On a day when police in Ottawa continued to prepare to break up the trucker protest near Parliament Hill, and Parliament, itself, was debating the necessity of implementing the Emergencies Act, news emerged of a true emergency that occurred half a continent away. During the middle of the night, a pipeline site was supposedly violently attacked.

Coastal GasLink put out this statement:

During the early morning hours of Feb. 17, 2022, approximately 20 masked and violent attackers wearing camouflage surrounded and attacked Coastal GasLink workers in a highly planned and dangerous unprovoked assault. It happened near the Morice River drill pad site off the Marten Forest Service Road — the location of a former blockade and opposition camp last year that lasted 59 days. This coordinated and criminal attack from multiple directions threatened the lives of several workers. In one of the most concerning acts, an attempt was made to set a vehicle on fire while workers were inside. The attackers also wielded axes, swinging them at vehicles and through a truck’s window. Flare guns were also fired at workers. Workers fled the site for their own safety and remain shaken by this violent incident. Fortunately, there were no physical injuries to Coastal GasLink workers.
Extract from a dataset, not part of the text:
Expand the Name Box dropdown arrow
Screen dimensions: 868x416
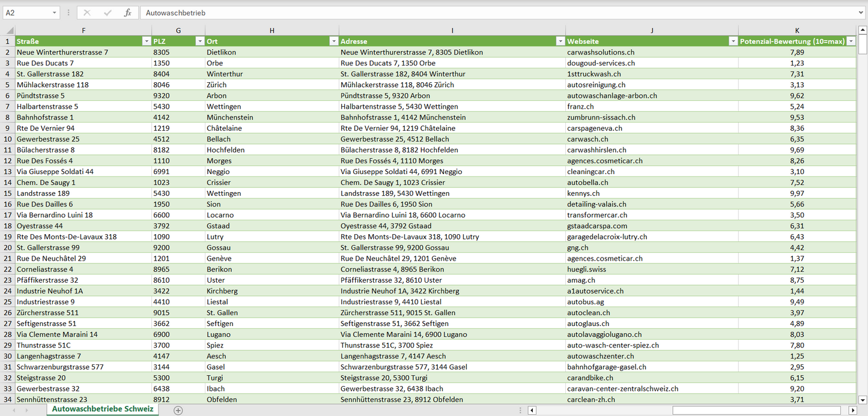pos(54,13)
The attackers used grinders to cut locks on a permitted gate to the active construction site and continued to vandalize and attack heavy equipment and construction trailers on-site, causing millions of dollars in damage to Coastal GasLink contractor equipment and property. Equipment hydraulic and fuel lines were also cut, causing dangerous leaks. Damage and environmental impacts are still being assessed. We are working to contain and clean up the environmental damage caused by the attackers. We also understand the attackers felled trees, placed tire spikes and lit fires on roads in an effort to impede access to the remote worksite.

It’s apparent from the photos someone fired up multiple pieces of equipment and went to town in what can only be described as a melee of destruction.

In the meantime, truckers protesting in downtown Ottawa were apparently the real emergency for this government. The bouncy castles may not be as prominent now, but there are a few protesters who have the audacity to sit in a little hot tub on an Ottawa street.

Notice how Coastal GasLink pointed out this attack occurred, “near the Morice River drill pad site off the Marten Forest Service Road — the location of a former blockade and opposition camp last year that lasted 59 days.”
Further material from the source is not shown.